How severe does this issue affect your experience of using Ray?
- High: It blocks me to complete my task.
Description
Hello,
I am facing an issue when using a Ray Strategy (from Ray Lightning), on my Pytorch Lightning Trainer. When I train my model on a sample of my dataset, it works perfectly, but when I use the full dataset, I reach a Socket Timeout.
Here is a full stacktrace:
Traceback (most recent call last):
File “C:\Users\Leonard.Caquot\PycharmProjects\ai-developments\train_model_topology.py”, line 86, in
train_model(config)
File “C:\Users\Leonard.Caquot\PycharmProjects\ai-developments\train_model_topology.py”, line 73, in train_model
trainer.fit(model, train_data_loader, valid_data_loader)

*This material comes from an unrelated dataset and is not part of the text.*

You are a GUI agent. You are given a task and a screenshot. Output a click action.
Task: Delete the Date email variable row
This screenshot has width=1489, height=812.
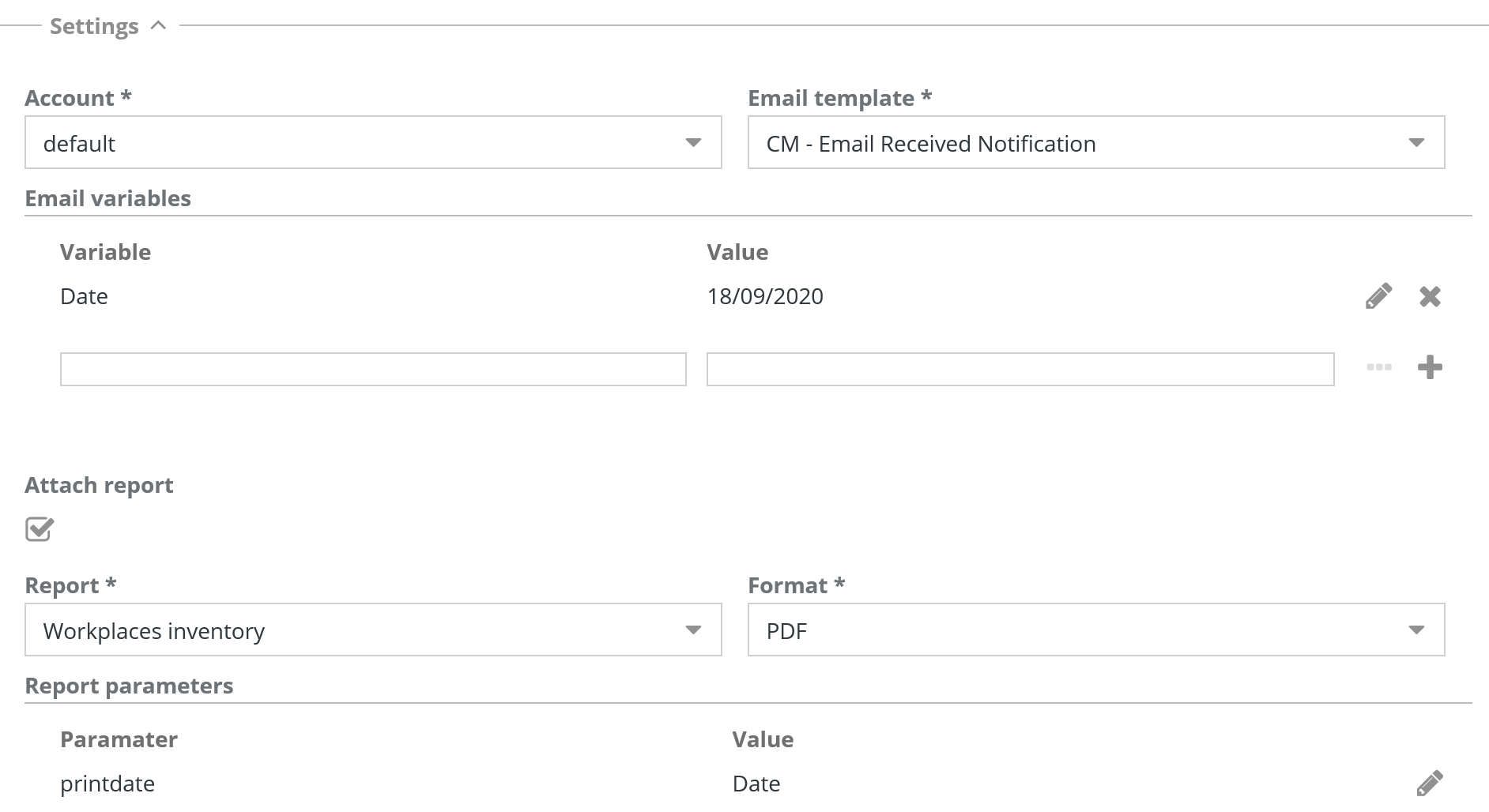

File “C:\Users\Leonard.Caquot\PycharmProjects\ai-developments\trainers\base_trainer.py”, line 63, in fit
super().fit(*args, **kwargs)
File “C:\Users\Leonard.Caquot\PycharmProjects\ai-developments\venv\lib\site-packages\pytorch_lightning\trainer\trainer.py”, line 771, in fit
self._call_and_handle_interrupt(
File “C:\Users\Leonard.Caquot\PycharmProjects\ai-developments\venv\lib\site-packages\pytorch_lightning\trainer\trainer.py”, line 722, in _call_and_handle_interrupt
return self.strategy.launcher.launch(trainer_fn, *args, trainer=self, **kwargs)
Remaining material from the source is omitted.